Mark Ornstein of Detroit | What Most Schools Get Wrong About Emergency Preparedness

Mark Ornstein of Detroit craft table

Mark Ornstein of Detroit

Your fire drill proves you can evacuate. It doesn't prove you can handle an emergency.

Everyone stands outside the parking lot while someone checks the clipboard, then everyone files back in. It's orderly. It's fast. It creates the total illusion that the school is prepared for something serious. But a fire drill is theater. An actual emergency is chaos with no script, and the drill teaches people almost nothing about managing chaos.

Mark Ornstein of Detroit has overseen emergency response in multi-campus systems where a real event in one building affects operations across the entire district. A fire drill is a scheduled, announced, planned pause. An actual emergency, a threat, an injury, a lockdown, happens at 2:17 p.m. on a random Tuesday when half your administrative staff is in meetings. The communication systems you've tested in perfect conditions don't work the same way when adrenaline is running and phones are actually being used.

Nobody practices actual emergency communication

A fire drill tests evacuation. It doesn't test the moment after evacuation, when parents are calling, media is calling, you don't have complete information, but everyone is expecting you to say something. How does your principal communicate with your superintendent? Does she have her number memorized, or is it in her email somewhere? If your email is down, can she reach anyone? What's the order of communication, do you tell parents first or staff first? Do you tell staff what you told parents, or do they hear about it from someone else?

The gaps reveal themselves under pressure. A suburban superintendent once told Ornstein that her school tested its communication protocol, students got called home, which is good. But they got called home at staggered intervals, so some parents learned about the situation from their kids before they heard from the school. That's not a drill success. That's a cascade failure wearing a safety vest.

Multi-campus coordination during crisis is something most districts haven't thought through

You have five schools. Something happens at School A. Do the other four buildings automatically go on alert? Does the principal at School B know that she should heighten security even though nothing happened at her campus? If the incident requires resources, how does the district decide whether to pull the nurse from School C or School D? These decisions sound straightforward in a planning meeting. In real time, with incomplete information, they're contentious.

Ornstein's systems include pre-arranged mutual aid agreements. If something serious happens at one building, there's already a decision tree about which staff person goes where, whose normal duties get reassigned, which role gets filled from which other campus. The principal doesn't have to think about it in the moment. She executes the plan. This level of coordination doesn't happen because someone drew a nice org chart. It happens because the district has practiced specific scenarios and worked out the logistics beforehand.

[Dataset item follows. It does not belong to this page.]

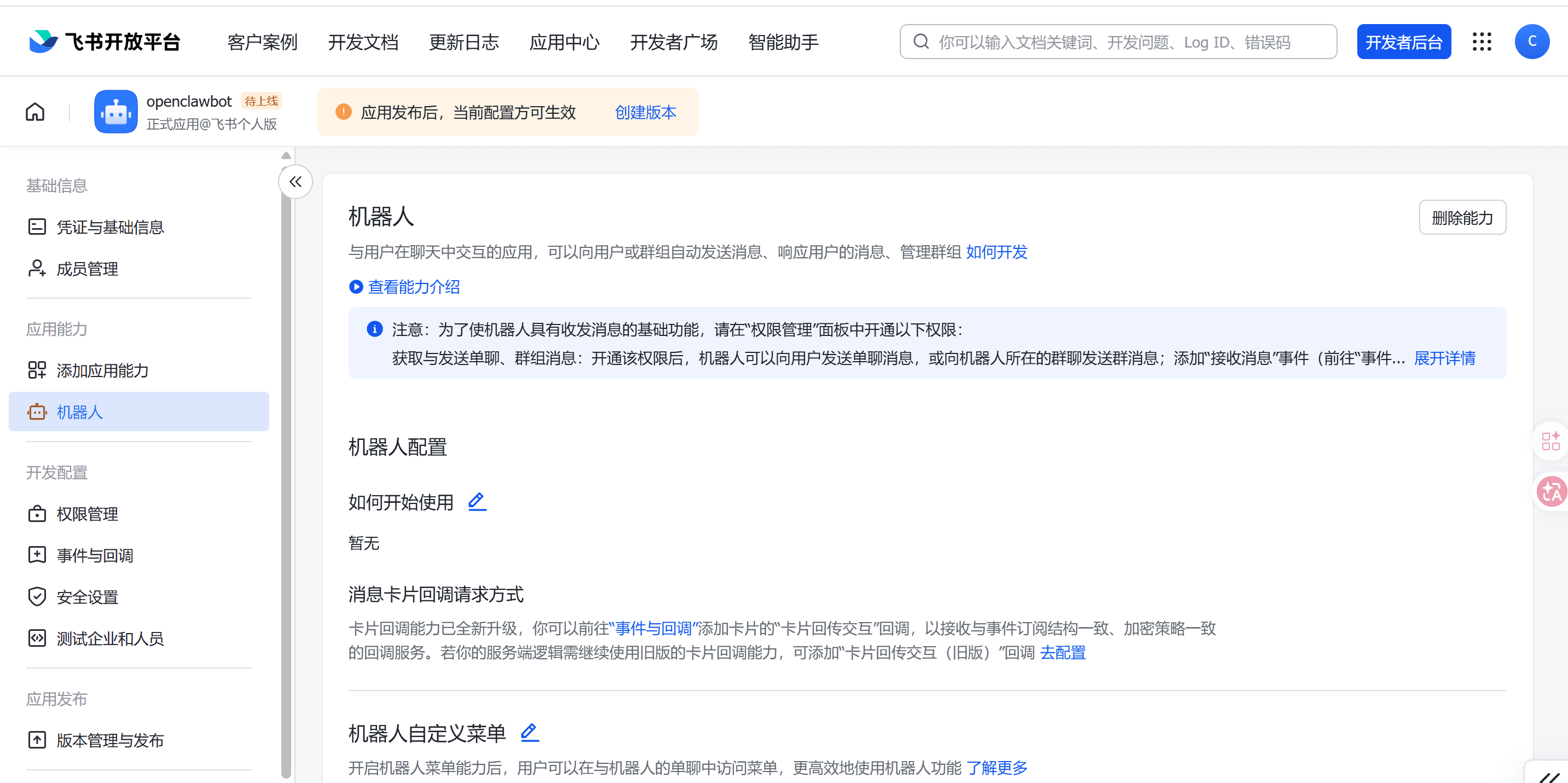This screenshot has width=1568, height=783.
Task: Click the 创建版本 link
Action: click(x=645, y=112)
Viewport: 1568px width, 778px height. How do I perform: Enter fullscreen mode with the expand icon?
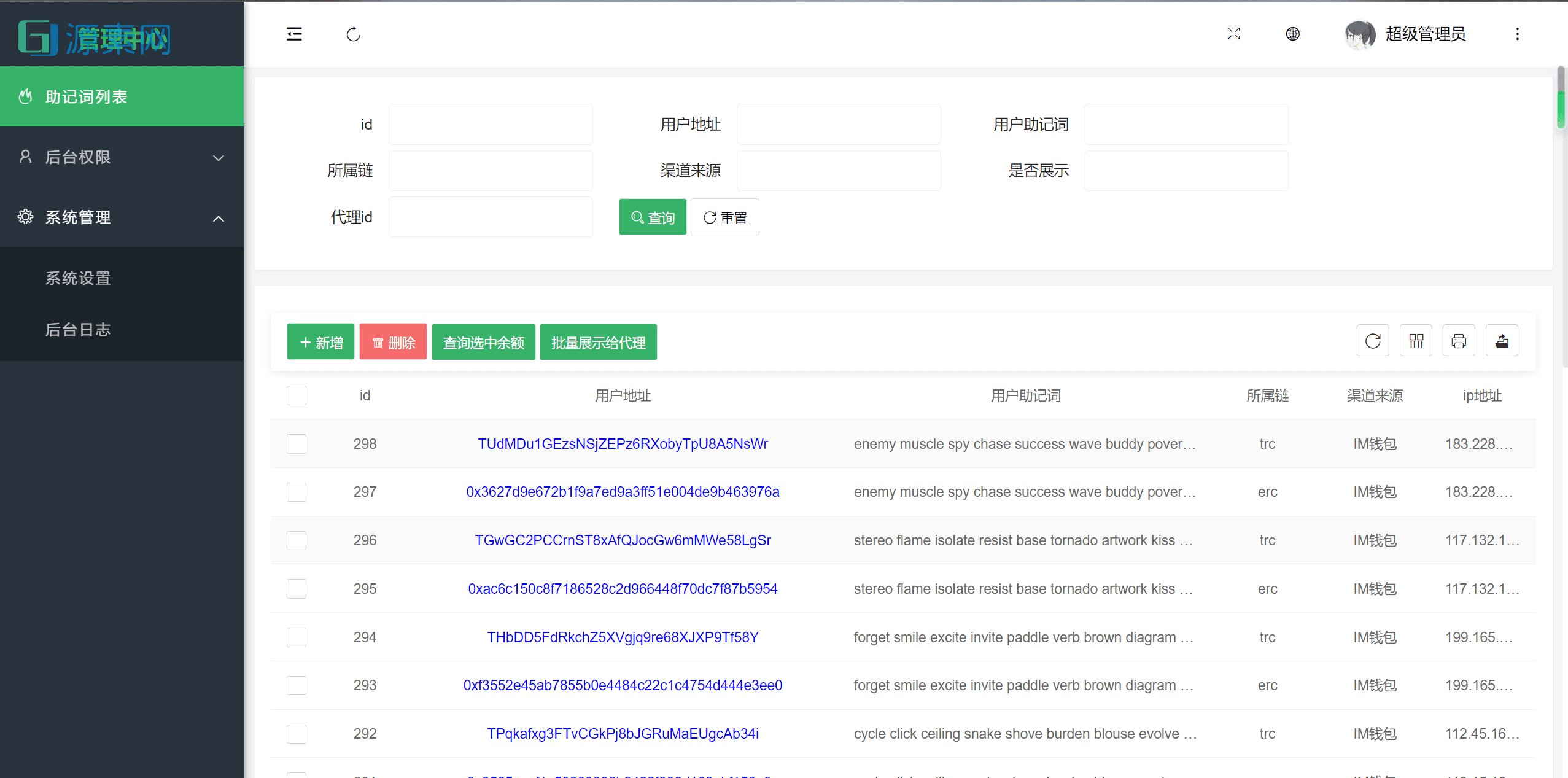click(1233, 34)
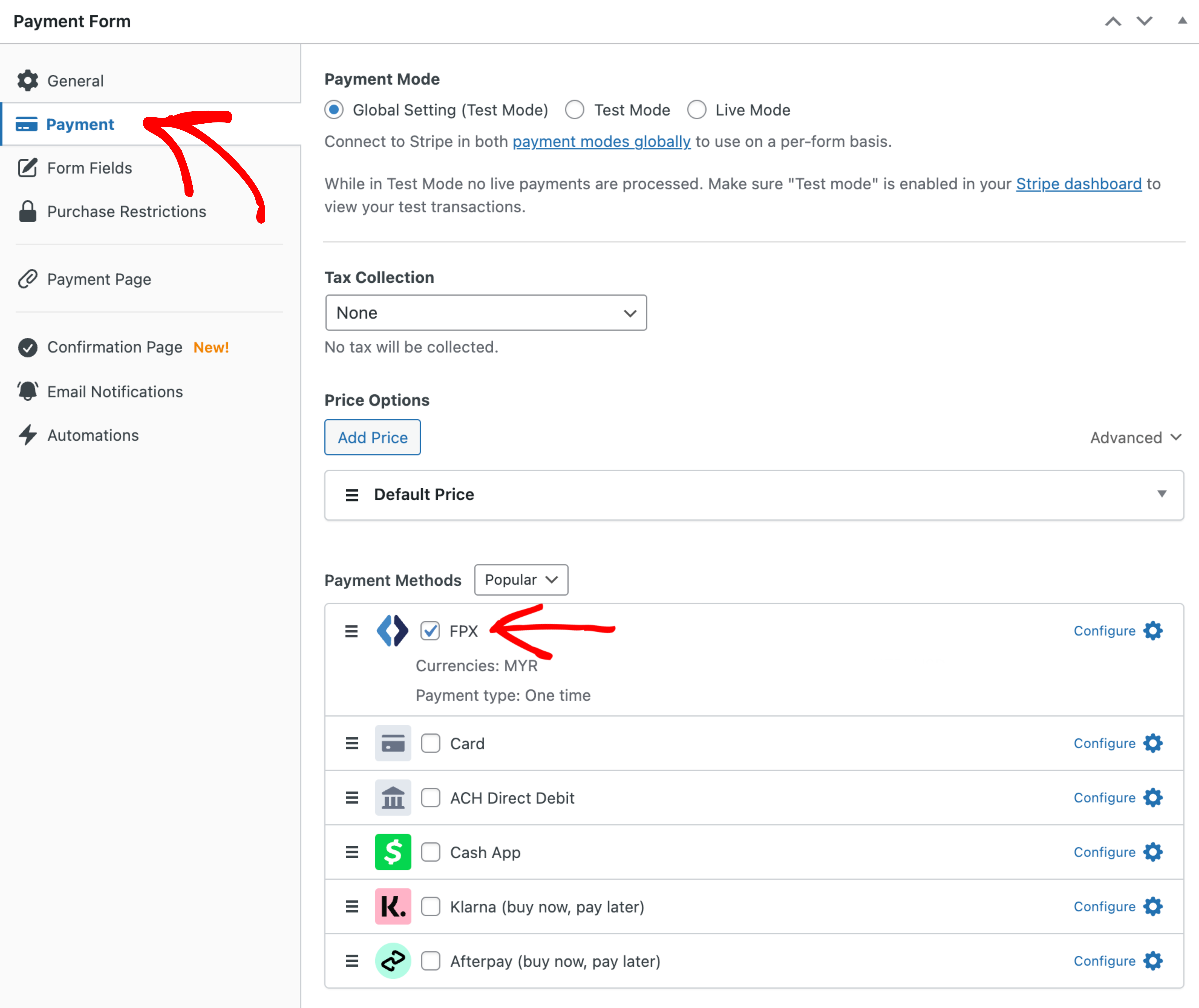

Your facilities infrastructure is either security or it's not

Most schools think of facilities as operations, HVAC, roofing, parking lot maintenance. But a building is also a security system. Where can you see the parking lot? Can you see the entrance clearly enough to know who's walking in? Can you lock down a hallway, or can someone move through the entire building if the main entrance is compromised? Does your security camera system actually work, or are half the cameras offline and nobody noticed?

Some of this is money. Some of it is attention. A principal who treats facilities as part of emergency preparedness thinks about those questions. A principal who treats facilities as "facilities' problem" doesn't. Ornstein has seen both, and the difference shows up the moment something goes wrong.

The test isn't the drill. The test is the moment after

Can your staff execute the plan when they're scared? Can they follow the sequence when phones are ringing? Can your communication system work when power is compromised? These aren't theoretical questions. They're the actual failure points, and you can't test them without a real emergency. But you can design your systems so that the human variables are minimized. Clear chains of command. Pre-decided communication sequences. Practiced handoffs between buildings.

The challenge is this: build a system that works when everyone is calm, but design it to survive when everyone is terrified. That's the difference between a drill and actual preparedness.